Vasco muda comando da reforma de São Januário; Alan Belaciano assume projeto

Vasco muda comando da reforma de São Januário; Alan Belaciano assume projeto

O Vasco realizou uma mudança na estrutura interna responsável pela condução da reforma de São Januário. O vice-presidente geral do clube, Renato Brito, não é mais o responsável por tratar do tema. A partir de agora, o projeto passará a ser conduzido pelo presidente da Assembleia Geral, Alan Belaciano, que fará parte de um grupo de trabalho criado para realizar a interlocução sobre o projeto e os próximos passos da reforma. A informação foi publicada primeiramente pelo jornalista Joel Silva e confirmada pelo ge.

Belaciano já vinha atuando em temas relacionados à reforma de São Januário e é braço direito do presidente Pedrinho. Como presidente da Assembleia Geral do Vasco, ele conduziu votações consideradas fundamentais para o andamento da reforma. A mudança ocorre em um momento em que o projeto segue sem avanços significativos nos últimos meses, com as obras em compasso de espera e indefinição.

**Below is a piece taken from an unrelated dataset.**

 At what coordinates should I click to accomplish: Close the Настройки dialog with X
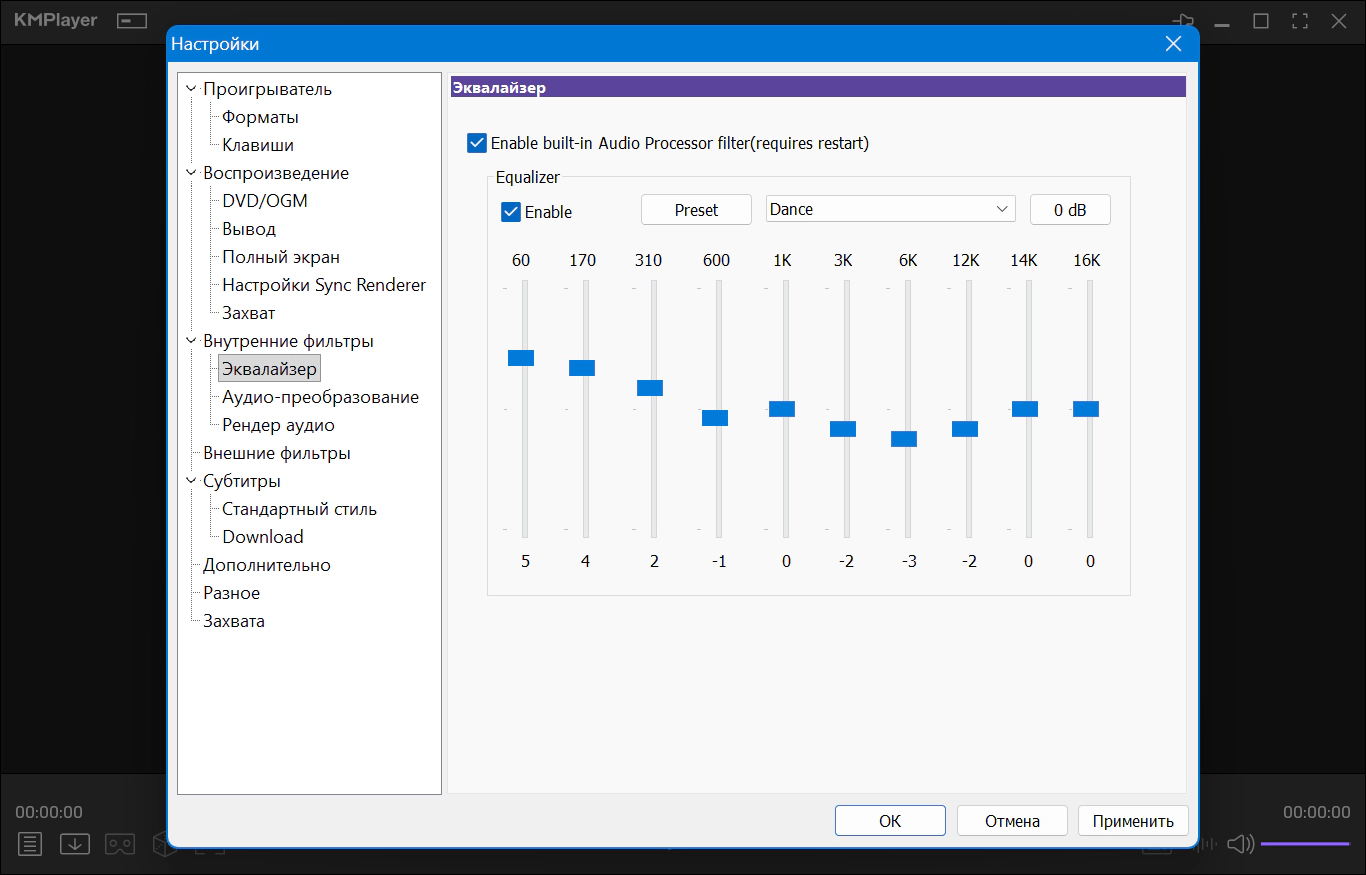point(1174,43)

A estagnação do projeto se deve à dependência da venda do potencial construtivo. A diretoria chegou a fechar um contrato de exclusividade com a SOD Capital, que tinha interesse em adquirir o potencial construtivo para utilizar em terrenos na Barra da Tijuca, no meio do ano passado. No entanto, a seguradora teve três prazos estendidos e não oficializou a compra. O prazo final encerrou-se no dia 13 de fevereiro deste ano.

Desde então, houve reuniões do presidente Pedrinho com Eduardo Paes, prefeito do Rio de Janeiro, políticos e representantes de outras empresas e seguradoras para apresentar o projeto do potencial construtivo de São Januário. O Vasco abriu concorrência para novas empresas pela venda do potencial, cujo valor é estimado em mais de R$ 500 milhões, mas não houve avanços por ora.

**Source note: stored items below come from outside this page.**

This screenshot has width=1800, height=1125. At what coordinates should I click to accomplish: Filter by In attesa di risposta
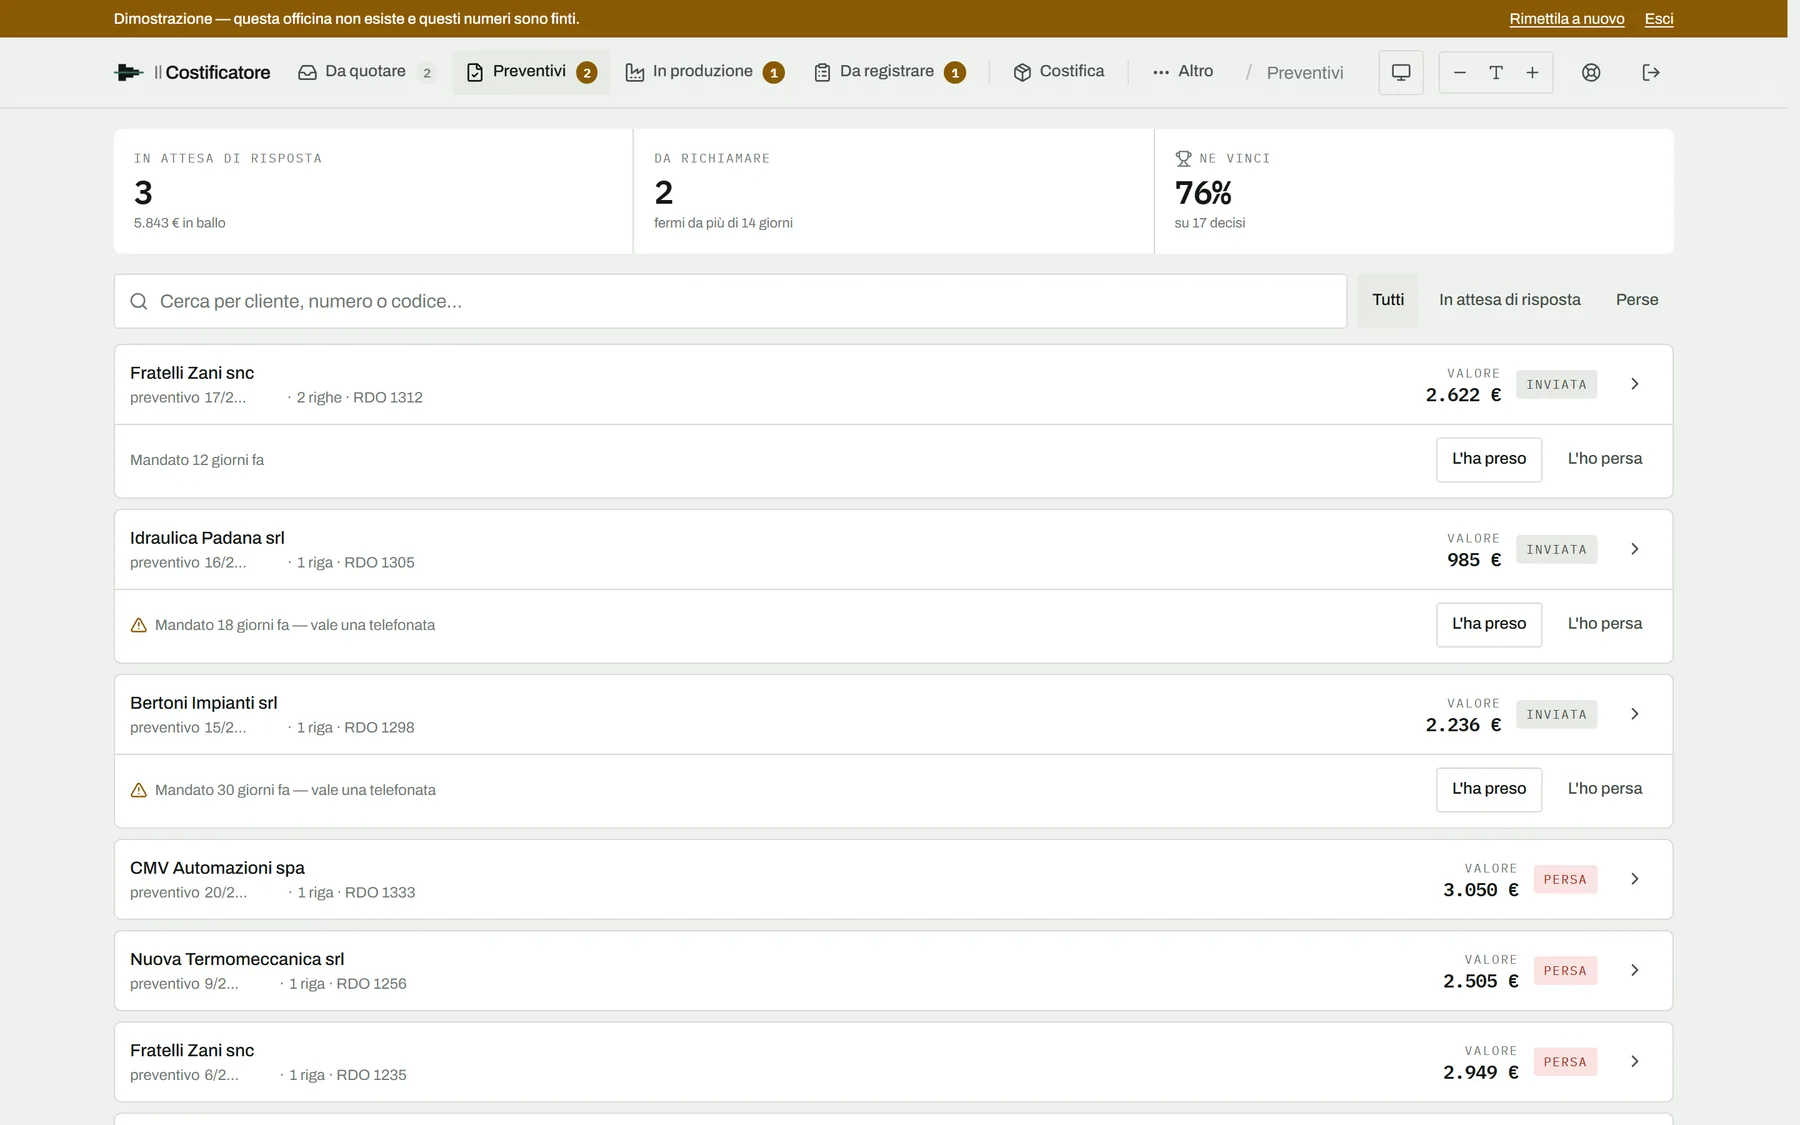[x=1510, y=300]
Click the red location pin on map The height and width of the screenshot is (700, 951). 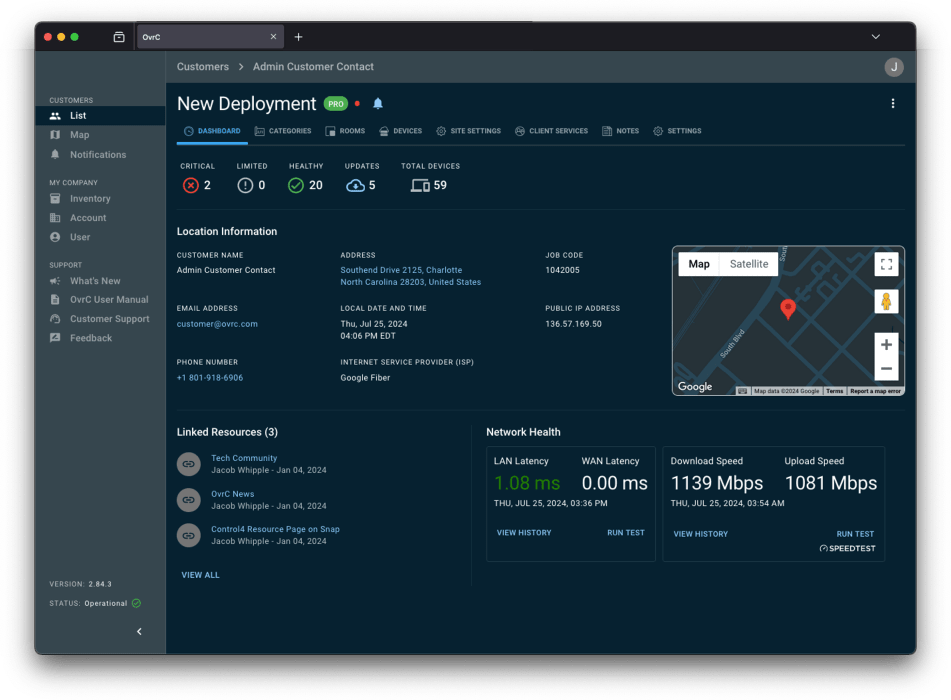click(x=787, y=308)
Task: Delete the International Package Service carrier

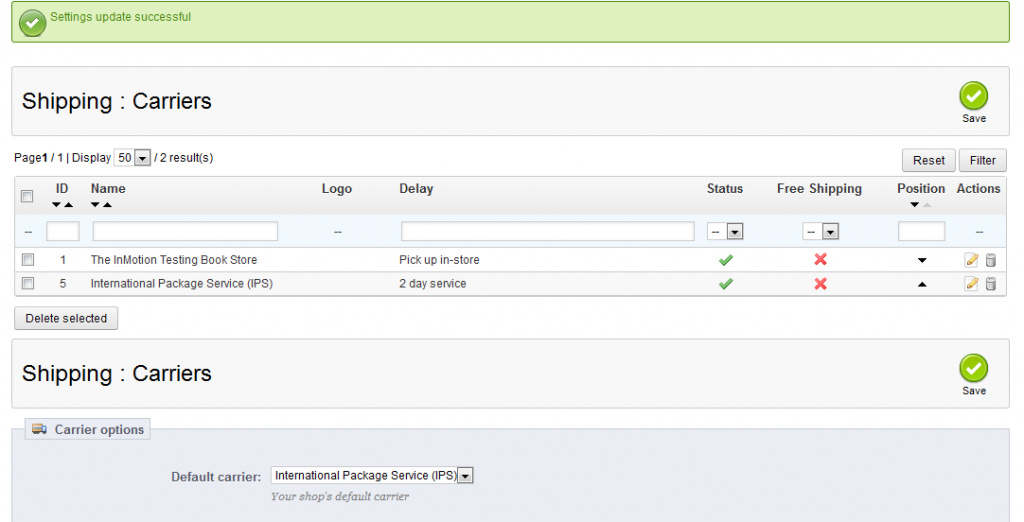Action: (x=991, y=284)
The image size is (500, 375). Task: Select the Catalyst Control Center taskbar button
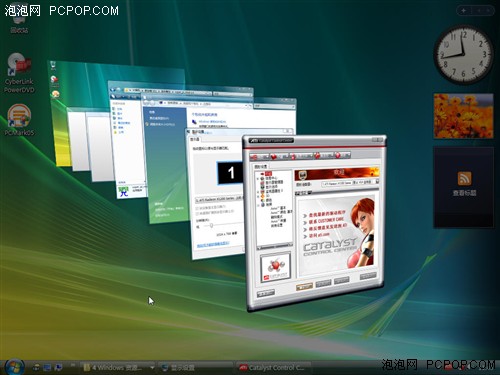click(273, 368)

O clube trabalha, neste momento, com um orçamento de R$ 800 milhões para que a revitalização de São Januário seja sustentável. O valor não é definitivo, mas representa uma nova estimativa: no início do projeto, o custo previsto era de R$ 500 milhões. O aumento se deve, segundo apuração do ge, à correção dos valores da construção civil nos últimos anos, já que o projeto original foi elaborado há bastante tempo. A principal fonte de receita projetada para complementar o orçamento é a venda dos naming rights do estádio, embora outras formas de captação não estejam descartadas.

O clube não indica uma previsão para o início das obras e aguarda os próximos passos da compra do terreno.